The tubers should be sprouted slightly, for quick growth and emergence from the ground.
By purchasing the tubers of Gloriosa lilies (the larger ones) in the spring, and holding them in a moderately cool and dry area, it should be possible to keep them in good condition until May or June each year.
If quick and vigorous growth can be obtained during the warm weeks of summer, it will be possible to have the fire lily bulb bloom in eight to ten weeks after planting, sometimes even sooner.
When the ground is warm, and the weather sunny in early summer, plant the tubers in a sunny location, preferably in a raised bed a few inches high of loamy, sandy, fertile soil.
Lay the tubers flat in a furrow as if they were sweet peas, using only a little commercial garden fertilizer worked into the furrow before planting. Cover about three inches deep, after planting with the sprout pointing up.
The tuberous roots spring from the under side of the sprouted tip, and the new tuber forms in front of the old tuber as the plant matures.
The Gloriosa lily should have wire, stake, trellis or string to climb, which it does by curious tendrils at the tips of the leaves.
The stem will grow four to six or eight feet tall, depending on sunlight, watering, fertility of the soil and strength of the tuber.

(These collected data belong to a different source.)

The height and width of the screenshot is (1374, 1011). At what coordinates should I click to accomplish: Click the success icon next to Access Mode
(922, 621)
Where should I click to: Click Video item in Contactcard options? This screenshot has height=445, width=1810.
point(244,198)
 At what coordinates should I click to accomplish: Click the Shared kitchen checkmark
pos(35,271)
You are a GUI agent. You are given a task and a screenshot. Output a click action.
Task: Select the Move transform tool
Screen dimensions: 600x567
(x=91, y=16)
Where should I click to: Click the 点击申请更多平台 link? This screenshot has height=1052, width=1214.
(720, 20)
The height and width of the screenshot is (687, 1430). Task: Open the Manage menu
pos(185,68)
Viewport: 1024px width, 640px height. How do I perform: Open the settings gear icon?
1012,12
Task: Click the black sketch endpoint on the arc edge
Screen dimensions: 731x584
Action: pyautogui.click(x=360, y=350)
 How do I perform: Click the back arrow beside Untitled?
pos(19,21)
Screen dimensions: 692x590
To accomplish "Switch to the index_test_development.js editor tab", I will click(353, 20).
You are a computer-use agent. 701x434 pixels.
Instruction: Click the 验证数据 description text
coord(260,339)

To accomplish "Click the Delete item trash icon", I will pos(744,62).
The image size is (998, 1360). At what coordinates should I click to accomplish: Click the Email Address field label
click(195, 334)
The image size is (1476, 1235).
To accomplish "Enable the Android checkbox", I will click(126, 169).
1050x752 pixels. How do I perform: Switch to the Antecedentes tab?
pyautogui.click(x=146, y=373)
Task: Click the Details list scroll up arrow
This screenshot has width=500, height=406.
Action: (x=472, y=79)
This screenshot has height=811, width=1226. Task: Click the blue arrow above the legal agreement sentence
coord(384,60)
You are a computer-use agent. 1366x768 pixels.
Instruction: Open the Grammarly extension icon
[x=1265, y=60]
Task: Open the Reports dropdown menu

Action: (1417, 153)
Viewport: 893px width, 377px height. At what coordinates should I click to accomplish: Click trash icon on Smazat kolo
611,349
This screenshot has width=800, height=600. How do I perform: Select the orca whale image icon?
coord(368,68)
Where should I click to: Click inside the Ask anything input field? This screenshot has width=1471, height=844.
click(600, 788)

Medium to large size tubers will produce 2 – 20 or more flowers in a season, depending on many factors. After planting, the sprout will appear above ground in a few days.
The location should have protection from high wind, hard rains and the hottest sun. Part shade, up to 50 per cent, is satisfactory. The blooms have longer stems under shade, and the flowers are larger.
Gloriosa Lilies Pests and Problems
One of the biggest problems of gloriosa lilies is the tubers dehydrating. This is often caused during the winter months when tubers stay to warm. The other problem can be rot when tubers stay too damp. Check the tuber occasionally for any possible shriveling.
Dry, pale leaves usually mean too much sun (usually mid-day sun). Try moving plant to an area where it will get some shading during the hot mid-day sun.
Curling leaves, check for insects – red spider mites on undersides of leaves.
Plant growth seems stunted – possible a virus, discard plant.
Slimy spots under leaves a gift of the lily beetle. Looks like a lady bug – black underneath and bright red on top. Best control is hunt, pick and step on them!
Unusual Cut Flowers
The exotic, bright colored flower of the Gloriosa lily plant is long lasting, and in some parts of the world, the “glory Lily” is grown as a cut flower.
Just a few flowers can make for an stunning and unusual arrangement.